29 июня 1920 года. Москва. «Ну вот, мне теперь и легче будет думать о тебе, Анюшка, так как твое письмо многое разъяснило мне о твоей жизни. Теперь я знаю, что ты не одна, с детьми, и что с тобою и Мада, так удивительно тебя не оставившая. Поехать мне к вам этим летом не удастся. Я не огорчаюсь, но как-то уверен в том, что жизнь идет вперед семимильными шагами и неизбежно приведет нас друг к другу. Я на днях приехал из Петрограда и Кронштадта. Прожил я там три недели, и прожил неплохо. Был там по делу, но был довольно свободен и дело, порученное мне, было живым, а порою даже и интересным. Я должен был ликвидировать под Кронштадтом Чумной форт. Дорога туда и обратно была предоставлена мне в международном вагоне. Опустевший Петроград, а в нем по слухам насчитывается сейчас всего 450 тыс. жителей, очень красив, торжественно красив. Улицы пустынны, извозчика нет ни одного, воздух чистоты удивительной, дали превосходные, каналы свободны. Что же касается голода, то мы привыкли к нему и приноровились к скудной еде, к одному черному хлебу. Дома у меня в Москве под окном на крыше цветник в ящиках и плошках. Порядок в комнате наводит монашенка из Страстного монастыря, которой я за это плачу 1/2 фунта хлеба в день. Еду продолжаю готовить сам. Получаю академический паек, создающий мне полное благополучие. Миша».
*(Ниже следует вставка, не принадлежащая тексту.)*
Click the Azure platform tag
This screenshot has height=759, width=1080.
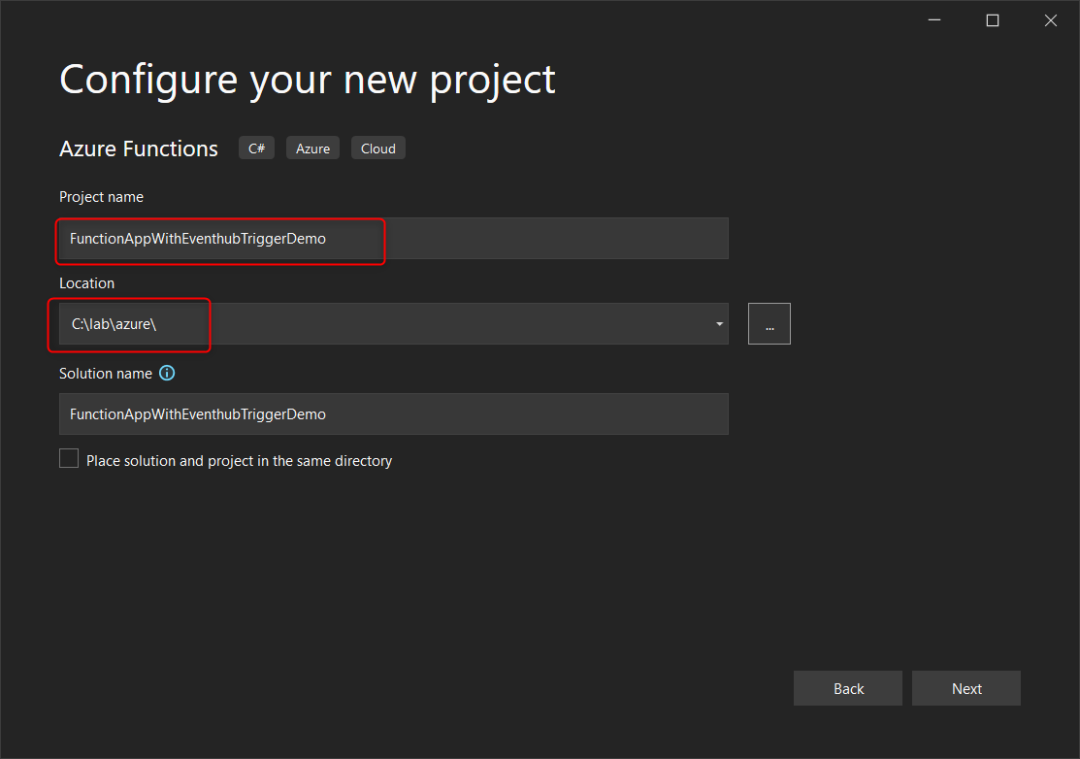click(313, 148)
22 июля ст. ст. 1920 года. Москва. «Моя милая, несчастная сестрица! Тяжелый круг жизни выпал нам, и мне понятны твои уходы в прошлое, хотя тебе, счастливой матери, и настоящее дает безгранично много. Мне очень хочется увидеться. Вопреки всем твоим предположениям о размеренной жизни старого холостяка, жить с тобою я вовсе не боюсь. Думается мне, что с годами, с большим пониманием жизни и людей, становишься менее эгоистичным. Нам обязательно надо жить вместе, или в одном городе, и видеться каждый день. Стариться вместе.
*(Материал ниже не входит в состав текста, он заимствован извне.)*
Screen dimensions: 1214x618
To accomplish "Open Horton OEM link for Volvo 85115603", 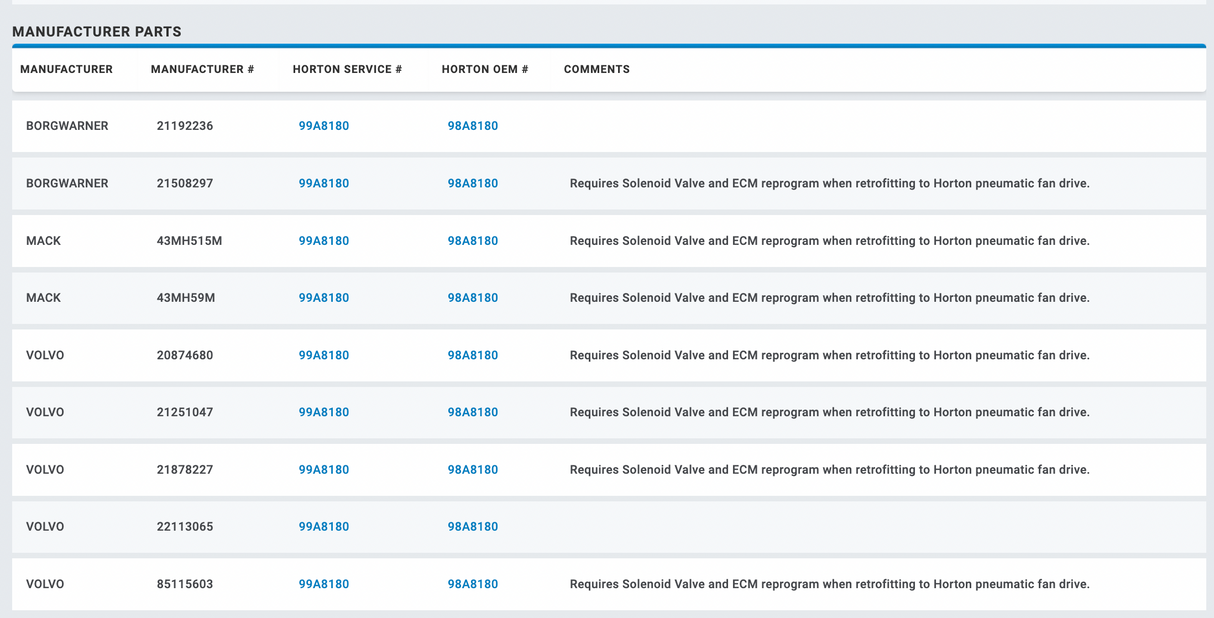I will (x=472, y=584).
25 июля твои именины. Я так вспоминаю их: детство. Отец дьякон. Большая просфора. Плитка шоколаду с картинкой и наши маленькие подарки. Дальше. Наш сад. Лиза Станович. Я чем-то озлен и порвал на тебе новенькое, только что подаренное матушкою платьице. Каким я тогда несчастным преступником чувствовал себя! Дальше. Насыпанная горка в саду. Наша горка. Бенгальские огни, что-то вроде живых картин, пение, стихи и Лиза Станович. Тот же сад. Парадный стол. Приглашенные гости и одно желание, чтобы все было хорошо, и опять Лиза Станович. Дальше. Дерюгино. Веранда. Большой яркий цветник. Досадно много чужих людей. Мы уже взрослые, самостоятельные. И, наконец, совсем недавно. Соломенная Сторожка. Зарево войны. Последние дни вместе. Взбудораженность чувств ожидания. Разлука. И с тех пор этот день, связанный с тобою, проходит для меня без тебя, где-то вдали. Моя родная! День нашего свидания настанет. Будем только здоровы. Миша».